Where the records below have a line with "profile", that line is to be copied.

[Records from a data collection]
[Start of Attachment]

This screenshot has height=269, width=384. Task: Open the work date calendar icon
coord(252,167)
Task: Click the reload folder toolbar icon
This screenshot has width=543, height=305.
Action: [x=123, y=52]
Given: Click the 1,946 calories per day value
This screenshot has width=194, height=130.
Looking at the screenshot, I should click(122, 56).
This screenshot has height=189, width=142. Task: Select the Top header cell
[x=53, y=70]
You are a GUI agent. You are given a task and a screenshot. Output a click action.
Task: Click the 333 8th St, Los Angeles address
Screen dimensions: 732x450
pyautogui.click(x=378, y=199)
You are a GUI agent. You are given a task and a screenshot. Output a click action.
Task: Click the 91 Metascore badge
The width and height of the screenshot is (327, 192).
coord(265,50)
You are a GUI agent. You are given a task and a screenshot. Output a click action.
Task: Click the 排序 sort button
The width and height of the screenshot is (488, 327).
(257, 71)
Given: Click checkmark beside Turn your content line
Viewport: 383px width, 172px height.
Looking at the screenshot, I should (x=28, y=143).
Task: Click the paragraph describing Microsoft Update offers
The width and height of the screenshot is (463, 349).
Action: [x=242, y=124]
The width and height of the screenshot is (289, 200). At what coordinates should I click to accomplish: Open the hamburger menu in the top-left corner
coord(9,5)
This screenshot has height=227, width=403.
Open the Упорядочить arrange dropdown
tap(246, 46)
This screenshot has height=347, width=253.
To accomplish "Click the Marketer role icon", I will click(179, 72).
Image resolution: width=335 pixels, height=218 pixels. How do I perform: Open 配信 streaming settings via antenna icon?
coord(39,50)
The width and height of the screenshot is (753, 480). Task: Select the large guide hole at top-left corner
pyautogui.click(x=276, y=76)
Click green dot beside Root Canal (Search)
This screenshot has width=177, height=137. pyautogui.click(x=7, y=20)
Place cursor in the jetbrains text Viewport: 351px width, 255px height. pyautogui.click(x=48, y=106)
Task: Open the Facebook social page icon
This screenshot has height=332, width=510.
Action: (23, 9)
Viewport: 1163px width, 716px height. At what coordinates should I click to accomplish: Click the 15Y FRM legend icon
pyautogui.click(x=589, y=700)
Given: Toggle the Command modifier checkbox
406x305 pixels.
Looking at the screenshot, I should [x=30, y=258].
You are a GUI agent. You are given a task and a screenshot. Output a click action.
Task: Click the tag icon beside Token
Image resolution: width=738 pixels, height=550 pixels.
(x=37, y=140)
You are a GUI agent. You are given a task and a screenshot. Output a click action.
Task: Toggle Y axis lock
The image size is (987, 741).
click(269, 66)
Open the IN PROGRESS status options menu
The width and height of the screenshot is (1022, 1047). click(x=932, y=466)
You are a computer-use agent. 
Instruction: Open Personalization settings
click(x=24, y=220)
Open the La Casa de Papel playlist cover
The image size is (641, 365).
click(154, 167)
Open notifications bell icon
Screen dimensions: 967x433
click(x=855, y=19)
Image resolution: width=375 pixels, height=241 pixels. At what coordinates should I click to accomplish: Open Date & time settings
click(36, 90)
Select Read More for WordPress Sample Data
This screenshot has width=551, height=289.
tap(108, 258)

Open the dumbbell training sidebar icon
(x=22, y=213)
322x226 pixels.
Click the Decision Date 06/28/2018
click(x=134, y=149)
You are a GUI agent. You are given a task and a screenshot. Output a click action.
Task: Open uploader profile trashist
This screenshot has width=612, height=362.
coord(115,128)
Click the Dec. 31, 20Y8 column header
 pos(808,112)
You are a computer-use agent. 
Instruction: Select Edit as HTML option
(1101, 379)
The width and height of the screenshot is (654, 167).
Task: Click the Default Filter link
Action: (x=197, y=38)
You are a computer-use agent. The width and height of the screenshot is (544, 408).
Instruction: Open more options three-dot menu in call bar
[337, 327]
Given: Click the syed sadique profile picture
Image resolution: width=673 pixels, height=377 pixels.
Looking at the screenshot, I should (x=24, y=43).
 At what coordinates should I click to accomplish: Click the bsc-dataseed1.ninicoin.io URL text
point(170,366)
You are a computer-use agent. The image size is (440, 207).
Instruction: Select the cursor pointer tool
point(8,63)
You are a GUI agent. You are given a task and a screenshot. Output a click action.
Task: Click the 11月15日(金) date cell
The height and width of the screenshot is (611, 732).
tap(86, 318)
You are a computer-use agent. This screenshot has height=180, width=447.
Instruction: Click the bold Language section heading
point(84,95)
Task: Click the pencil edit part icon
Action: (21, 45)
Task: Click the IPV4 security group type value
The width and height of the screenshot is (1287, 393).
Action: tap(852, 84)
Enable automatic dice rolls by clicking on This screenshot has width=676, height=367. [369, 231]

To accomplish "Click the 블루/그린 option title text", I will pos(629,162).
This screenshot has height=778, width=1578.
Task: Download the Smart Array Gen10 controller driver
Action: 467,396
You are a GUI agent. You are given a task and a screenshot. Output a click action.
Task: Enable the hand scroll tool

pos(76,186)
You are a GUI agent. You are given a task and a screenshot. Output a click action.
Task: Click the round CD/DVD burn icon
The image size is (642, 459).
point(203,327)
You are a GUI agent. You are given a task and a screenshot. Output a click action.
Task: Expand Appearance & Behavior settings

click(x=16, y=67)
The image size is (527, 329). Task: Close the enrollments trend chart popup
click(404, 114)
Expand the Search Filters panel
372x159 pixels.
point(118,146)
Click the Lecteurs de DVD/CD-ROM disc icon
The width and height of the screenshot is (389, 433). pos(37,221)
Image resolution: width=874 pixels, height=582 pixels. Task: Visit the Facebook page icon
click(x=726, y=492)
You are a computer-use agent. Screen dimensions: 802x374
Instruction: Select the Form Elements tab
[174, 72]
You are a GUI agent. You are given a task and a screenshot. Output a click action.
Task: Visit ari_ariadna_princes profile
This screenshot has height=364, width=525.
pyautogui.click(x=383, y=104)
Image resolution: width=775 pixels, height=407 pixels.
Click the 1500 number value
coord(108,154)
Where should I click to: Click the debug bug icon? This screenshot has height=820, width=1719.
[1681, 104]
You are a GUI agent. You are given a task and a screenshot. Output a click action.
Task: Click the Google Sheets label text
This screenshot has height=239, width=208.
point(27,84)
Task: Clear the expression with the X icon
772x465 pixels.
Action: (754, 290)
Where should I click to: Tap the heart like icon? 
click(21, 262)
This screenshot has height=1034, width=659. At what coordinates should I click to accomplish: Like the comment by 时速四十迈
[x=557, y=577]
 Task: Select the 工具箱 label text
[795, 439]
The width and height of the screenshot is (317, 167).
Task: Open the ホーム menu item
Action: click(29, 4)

[End of Attachment]

SOLUTION TO THE EXERCISE ->
Task: Open uploader profile trashist
Given: Click the syed sadique profile picture
Task: Visit ari_ariadna_princes profile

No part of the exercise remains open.